Source data
════

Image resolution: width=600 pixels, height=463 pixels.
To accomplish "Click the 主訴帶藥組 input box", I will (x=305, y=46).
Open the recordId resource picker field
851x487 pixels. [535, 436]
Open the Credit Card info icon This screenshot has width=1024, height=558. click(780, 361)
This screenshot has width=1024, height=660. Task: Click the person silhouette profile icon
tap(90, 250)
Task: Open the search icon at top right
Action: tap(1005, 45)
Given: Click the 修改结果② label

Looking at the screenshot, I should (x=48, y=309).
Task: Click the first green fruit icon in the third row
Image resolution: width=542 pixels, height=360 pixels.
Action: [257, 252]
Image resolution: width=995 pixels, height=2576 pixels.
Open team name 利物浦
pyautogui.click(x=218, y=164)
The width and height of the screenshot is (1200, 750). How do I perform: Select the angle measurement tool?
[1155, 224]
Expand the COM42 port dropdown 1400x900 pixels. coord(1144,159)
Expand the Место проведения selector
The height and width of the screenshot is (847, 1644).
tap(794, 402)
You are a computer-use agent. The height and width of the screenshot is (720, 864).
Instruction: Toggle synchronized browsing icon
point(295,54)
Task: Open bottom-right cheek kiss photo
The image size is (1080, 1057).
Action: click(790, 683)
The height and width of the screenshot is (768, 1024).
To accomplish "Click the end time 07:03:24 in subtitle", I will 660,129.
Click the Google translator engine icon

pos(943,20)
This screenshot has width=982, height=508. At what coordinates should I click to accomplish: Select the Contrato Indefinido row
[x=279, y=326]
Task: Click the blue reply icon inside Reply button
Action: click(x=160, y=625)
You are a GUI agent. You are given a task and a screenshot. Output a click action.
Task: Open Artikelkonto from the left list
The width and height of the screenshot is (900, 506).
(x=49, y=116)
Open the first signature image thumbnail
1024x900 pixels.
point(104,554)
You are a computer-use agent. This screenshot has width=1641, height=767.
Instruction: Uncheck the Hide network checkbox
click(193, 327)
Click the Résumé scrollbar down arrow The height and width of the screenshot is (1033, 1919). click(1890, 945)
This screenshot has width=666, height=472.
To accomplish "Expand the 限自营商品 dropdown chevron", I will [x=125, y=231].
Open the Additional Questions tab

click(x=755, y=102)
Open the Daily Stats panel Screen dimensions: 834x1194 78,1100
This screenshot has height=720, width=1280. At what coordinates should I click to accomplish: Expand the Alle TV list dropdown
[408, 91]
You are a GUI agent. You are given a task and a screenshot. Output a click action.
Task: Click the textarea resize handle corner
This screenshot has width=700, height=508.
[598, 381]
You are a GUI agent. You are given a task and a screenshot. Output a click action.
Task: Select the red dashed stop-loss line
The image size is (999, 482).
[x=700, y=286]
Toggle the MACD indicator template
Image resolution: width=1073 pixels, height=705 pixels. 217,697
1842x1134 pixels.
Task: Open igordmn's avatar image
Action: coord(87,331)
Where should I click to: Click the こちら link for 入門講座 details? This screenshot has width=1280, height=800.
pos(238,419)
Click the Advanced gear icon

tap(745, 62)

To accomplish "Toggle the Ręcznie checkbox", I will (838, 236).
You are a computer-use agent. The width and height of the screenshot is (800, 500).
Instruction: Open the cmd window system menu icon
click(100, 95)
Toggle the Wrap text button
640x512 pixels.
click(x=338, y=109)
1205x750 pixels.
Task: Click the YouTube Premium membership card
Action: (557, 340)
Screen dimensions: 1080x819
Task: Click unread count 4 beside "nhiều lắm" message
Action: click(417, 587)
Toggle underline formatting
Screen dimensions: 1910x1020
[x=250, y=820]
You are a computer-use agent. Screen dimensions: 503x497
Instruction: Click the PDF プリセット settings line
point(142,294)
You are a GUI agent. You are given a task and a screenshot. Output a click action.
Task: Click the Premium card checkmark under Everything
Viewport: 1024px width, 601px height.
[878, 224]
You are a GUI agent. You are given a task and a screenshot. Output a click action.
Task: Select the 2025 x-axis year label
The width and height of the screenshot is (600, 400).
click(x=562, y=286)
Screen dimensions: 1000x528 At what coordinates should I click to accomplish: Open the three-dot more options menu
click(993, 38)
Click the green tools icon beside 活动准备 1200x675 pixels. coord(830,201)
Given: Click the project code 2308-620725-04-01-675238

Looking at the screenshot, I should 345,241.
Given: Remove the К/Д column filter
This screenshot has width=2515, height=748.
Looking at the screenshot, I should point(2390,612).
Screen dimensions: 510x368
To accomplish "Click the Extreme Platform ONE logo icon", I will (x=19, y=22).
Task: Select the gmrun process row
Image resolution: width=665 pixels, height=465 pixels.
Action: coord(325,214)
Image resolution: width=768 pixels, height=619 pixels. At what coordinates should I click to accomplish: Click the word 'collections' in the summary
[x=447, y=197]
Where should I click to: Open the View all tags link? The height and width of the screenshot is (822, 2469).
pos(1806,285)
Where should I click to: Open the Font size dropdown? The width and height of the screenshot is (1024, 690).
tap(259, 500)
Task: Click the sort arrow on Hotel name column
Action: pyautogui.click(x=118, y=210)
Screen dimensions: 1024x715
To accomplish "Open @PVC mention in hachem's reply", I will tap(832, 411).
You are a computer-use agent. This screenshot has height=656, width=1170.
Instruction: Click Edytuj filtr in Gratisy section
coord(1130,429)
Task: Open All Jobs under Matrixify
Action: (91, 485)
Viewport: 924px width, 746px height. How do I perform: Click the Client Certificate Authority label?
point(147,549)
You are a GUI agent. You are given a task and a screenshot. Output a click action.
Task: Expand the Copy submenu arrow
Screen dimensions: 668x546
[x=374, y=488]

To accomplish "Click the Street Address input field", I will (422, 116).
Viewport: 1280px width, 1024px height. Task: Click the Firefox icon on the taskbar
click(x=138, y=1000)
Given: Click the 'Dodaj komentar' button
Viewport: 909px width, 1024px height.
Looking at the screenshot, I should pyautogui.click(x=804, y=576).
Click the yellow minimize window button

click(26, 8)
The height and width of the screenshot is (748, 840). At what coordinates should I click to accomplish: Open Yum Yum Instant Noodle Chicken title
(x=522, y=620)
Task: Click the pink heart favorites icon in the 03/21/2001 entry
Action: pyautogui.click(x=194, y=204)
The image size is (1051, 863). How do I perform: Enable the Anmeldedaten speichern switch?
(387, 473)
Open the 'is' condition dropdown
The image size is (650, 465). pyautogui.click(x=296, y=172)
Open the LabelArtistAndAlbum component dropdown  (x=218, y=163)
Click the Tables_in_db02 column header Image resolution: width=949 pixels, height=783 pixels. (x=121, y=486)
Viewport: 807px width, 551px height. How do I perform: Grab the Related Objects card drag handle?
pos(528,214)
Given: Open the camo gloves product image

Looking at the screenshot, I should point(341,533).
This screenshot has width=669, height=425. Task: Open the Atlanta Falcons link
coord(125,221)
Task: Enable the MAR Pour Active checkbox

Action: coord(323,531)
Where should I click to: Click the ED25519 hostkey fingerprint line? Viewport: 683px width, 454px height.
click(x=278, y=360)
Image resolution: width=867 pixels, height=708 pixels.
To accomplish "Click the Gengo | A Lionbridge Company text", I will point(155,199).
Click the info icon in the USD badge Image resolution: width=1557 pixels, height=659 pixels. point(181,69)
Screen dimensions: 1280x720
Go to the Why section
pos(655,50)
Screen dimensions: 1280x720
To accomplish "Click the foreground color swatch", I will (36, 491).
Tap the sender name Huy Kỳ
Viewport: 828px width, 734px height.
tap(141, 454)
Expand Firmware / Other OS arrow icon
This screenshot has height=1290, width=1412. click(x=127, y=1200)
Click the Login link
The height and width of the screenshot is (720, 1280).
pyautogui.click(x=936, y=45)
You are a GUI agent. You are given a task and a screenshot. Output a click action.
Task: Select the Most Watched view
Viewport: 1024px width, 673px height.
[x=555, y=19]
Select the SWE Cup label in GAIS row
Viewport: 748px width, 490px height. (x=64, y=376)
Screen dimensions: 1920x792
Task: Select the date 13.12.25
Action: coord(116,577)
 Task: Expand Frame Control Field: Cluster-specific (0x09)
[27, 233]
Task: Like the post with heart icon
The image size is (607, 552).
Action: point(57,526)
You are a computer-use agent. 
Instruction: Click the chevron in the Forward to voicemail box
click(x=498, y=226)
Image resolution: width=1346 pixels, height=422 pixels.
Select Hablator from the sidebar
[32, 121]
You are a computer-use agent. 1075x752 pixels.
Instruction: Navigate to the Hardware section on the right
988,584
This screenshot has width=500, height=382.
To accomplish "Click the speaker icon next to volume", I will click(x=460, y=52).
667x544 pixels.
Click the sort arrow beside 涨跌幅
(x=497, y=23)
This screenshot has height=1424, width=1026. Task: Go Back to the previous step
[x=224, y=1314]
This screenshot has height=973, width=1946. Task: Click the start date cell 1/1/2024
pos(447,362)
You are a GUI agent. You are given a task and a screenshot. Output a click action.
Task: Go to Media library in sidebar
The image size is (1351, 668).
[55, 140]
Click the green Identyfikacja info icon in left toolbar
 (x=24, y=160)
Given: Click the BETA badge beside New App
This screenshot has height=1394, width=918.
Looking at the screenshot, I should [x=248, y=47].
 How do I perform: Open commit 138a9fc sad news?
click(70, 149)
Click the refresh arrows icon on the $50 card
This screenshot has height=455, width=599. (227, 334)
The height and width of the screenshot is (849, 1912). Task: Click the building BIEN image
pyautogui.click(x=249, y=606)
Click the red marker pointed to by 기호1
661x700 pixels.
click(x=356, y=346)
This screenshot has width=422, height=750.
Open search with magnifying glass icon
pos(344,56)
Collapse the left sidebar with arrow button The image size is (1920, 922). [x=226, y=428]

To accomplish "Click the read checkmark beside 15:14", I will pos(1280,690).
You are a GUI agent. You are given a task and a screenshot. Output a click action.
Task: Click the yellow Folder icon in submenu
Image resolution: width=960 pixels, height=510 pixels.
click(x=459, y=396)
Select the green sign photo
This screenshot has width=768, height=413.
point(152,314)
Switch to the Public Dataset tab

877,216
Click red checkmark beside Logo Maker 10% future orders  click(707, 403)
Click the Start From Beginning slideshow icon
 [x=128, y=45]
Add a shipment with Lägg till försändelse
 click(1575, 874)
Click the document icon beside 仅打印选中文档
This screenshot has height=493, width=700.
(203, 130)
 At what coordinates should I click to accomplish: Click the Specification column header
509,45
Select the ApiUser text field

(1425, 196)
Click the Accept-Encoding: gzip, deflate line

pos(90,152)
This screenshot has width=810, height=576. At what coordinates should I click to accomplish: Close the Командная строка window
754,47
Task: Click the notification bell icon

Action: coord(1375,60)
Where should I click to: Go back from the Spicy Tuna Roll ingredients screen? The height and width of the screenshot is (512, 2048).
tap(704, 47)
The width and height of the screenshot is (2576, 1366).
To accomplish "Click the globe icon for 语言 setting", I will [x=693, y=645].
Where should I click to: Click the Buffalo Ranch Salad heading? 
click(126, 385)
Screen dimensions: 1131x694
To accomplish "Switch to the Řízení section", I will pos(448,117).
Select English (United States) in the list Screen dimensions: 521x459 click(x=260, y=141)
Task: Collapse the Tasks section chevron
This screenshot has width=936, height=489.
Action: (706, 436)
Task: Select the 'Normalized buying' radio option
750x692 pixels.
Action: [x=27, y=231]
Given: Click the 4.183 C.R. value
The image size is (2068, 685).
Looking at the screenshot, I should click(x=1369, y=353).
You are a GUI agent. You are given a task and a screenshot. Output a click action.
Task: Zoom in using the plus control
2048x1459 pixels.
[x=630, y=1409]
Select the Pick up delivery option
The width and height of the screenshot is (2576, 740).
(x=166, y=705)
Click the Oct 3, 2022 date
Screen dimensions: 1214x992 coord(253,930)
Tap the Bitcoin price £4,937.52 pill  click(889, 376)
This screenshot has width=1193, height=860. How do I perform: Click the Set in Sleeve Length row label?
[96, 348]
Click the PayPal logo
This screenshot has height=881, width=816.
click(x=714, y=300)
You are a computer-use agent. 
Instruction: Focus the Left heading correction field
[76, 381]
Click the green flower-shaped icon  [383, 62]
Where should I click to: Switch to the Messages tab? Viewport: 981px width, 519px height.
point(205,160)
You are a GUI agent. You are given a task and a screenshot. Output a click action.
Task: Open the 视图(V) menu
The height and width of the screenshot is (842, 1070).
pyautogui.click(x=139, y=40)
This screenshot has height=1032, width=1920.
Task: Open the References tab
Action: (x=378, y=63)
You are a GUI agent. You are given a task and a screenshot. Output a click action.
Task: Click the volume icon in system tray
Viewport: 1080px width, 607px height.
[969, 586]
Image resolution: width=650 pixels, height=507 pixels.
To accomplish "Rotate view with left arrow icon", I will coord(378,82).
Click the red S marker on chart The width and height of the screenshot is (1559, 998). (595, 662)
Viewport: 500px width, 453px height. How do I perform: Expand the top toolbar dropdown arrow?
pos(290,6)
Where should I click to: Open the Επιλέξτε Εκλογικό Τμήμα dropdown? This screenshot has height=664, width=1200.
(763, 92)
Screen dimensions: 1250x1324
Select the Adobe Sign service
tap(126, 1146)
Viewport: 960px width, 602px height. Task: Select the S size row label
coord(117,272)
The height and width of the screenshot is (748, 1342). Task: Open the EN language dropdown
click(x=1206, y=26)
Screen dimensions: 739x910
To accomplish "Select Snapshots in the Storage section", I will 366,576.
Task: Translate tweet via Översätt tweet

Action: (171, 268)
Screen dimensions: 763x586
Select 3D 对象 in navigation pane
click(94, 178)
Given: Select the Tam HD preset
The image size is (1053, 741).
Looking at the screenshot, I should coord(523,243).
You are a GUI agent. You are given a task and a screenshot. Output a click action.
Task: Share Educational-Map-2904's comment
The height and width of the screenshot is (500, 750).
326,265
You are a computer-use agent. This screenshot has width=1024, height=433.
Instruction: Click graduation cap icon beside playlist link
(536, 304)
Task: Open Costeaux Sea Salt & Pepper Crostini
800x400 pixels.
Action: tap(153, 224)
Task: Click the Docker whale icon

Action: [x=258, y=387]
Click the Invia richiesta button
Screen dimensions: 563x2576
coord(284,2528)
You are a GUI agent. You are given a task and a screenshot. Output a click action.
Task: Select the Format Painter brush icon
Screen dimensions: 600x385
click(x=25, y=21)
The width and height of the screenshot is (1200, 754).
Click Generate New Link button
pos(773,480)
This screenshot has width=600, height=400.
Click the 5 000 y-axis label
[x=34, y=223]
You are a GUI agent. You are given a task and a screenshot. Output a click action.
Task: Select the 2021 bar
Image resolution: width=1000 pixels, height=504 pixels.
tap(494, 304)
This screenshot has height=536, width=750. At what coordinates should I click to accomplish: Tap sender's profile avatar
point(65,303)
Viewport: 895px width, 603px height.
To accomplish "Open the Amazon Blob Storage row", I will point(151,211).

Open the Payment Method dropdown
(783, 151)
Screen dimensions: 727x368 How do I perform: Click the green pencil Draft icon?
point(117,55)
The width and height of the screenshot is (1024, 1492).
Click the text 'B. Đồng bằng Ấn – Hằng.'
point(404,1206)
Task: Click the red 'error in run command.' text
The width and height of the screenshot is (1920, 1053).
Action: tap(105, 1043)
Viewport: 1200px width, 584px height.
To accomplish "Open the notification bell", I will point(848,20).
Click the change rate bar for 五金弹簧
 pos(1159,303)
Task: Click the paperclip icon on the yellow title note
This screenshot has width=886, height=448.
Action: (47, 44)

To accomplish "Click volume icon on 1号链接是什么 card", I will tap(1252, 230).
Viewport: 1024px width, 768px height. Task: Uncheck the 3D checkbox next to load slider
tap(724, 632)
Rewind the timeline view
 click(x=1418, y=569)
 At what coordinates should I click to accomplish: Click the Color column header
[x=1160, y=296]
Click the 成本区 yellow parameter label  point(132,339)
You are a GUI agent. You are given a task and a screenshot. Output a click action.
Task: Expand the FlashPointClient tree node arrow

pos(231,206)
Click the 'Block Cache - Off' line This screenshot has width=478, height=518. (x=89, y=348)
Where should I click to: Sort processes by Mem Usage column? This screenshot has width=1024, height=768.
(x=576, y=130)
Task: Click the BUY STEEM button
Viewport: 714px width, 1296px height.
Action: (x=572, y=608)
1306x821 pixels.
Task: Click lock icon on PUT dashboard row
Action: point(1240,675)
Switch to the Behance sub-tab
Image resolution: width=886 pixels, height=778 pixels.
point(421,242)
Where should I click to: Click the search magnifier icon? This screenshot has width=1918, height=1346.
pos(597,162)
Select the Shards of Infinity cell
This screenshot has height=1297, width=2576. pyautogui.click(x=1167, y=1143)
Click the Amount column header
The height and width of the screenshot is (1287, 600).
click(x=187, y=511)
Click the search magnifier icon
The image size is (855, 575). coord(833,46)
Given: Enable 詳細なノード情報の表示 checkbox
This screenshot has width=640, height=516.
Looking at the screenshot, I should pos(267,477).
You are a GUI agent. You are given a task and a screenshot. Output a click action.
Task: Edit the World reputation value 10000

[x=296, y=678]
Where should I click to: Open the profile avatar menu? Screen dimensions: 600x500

════

Please copy the lines in the records above between the one holding "Go to the Why section" and the one holding "Click the Login link", inclusive, exactly and with no other line.

Go to the Why section
pos(655,50)
Screen dimensions: 1280x720
To accomplish "Click the foreground color swatch", I will (36, 491).
Tap the sender name Huy Kỳ
Viewport: 828px width, 734px height.
tap(141, 454)
Expand Firmware / Other OS arrow icon
This screenshot has height=1290, width=1412. click(x=127, y=1200)
Click the Login link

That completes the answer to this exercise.